- YOUR GOAL -
Repeat only the stretch of lines below that runs from the line with "You are a GUI agent. The screenshot is 1024×1366." through the line with "Who Called Me (143, 981)", unaltered.

- DATA FOR REVIEW -
___

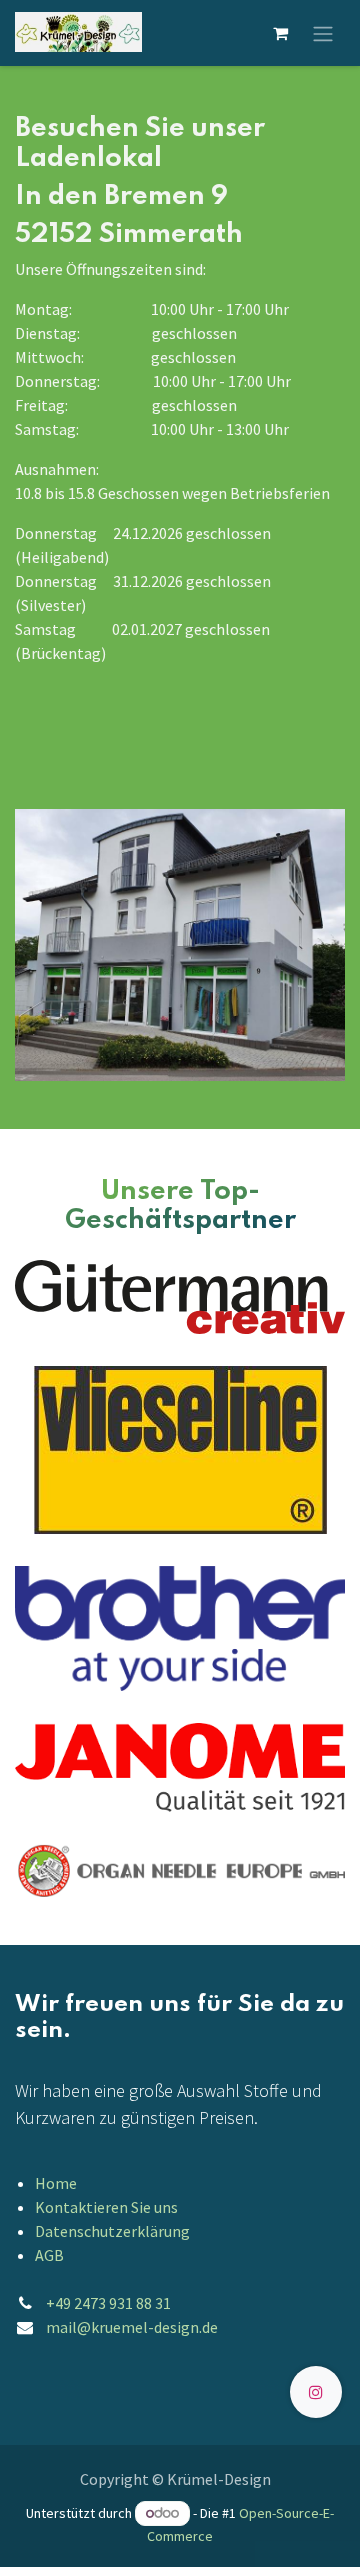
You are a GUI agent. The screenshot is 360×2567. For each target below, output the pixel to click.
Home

___

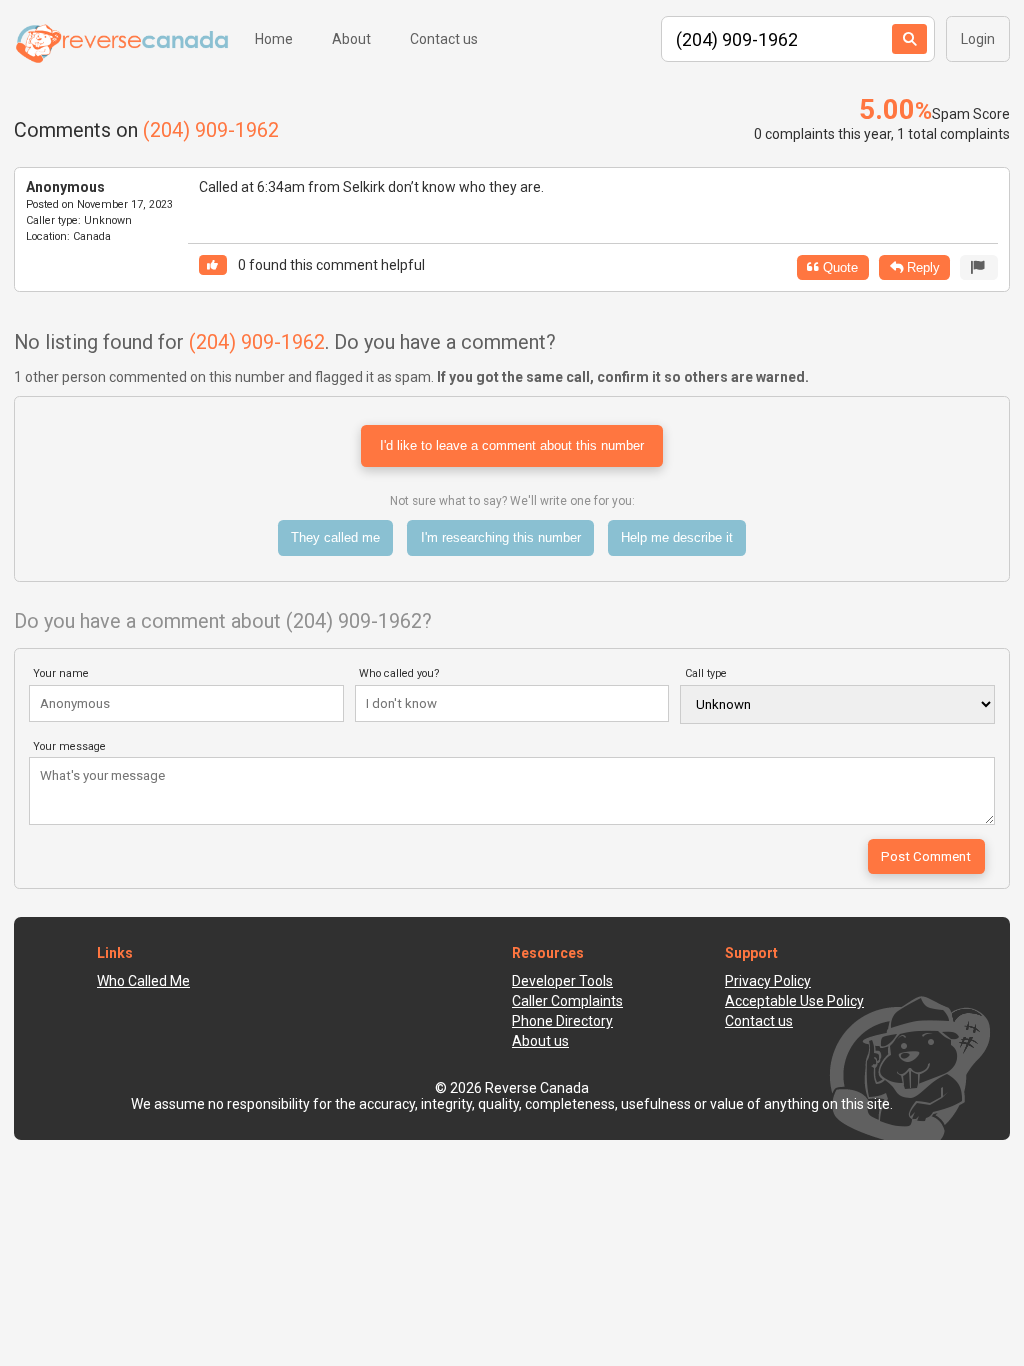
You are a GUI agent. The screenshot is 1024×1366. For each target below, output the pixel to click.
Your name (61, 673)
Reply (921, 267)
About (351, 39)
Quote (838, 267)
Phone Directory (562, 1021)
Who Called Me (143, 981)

___

- RESULT FOR THIS EXERCISE -
You are a GUI agent. The screenshot is 1024×1366. For each target below, output the pixel to click.
Your name (61, 673)
Reply (921, 267)
About (351, 39)
Quote (838, 267)
Phone Directory (562, 1021)
Who Called Me (143, 981)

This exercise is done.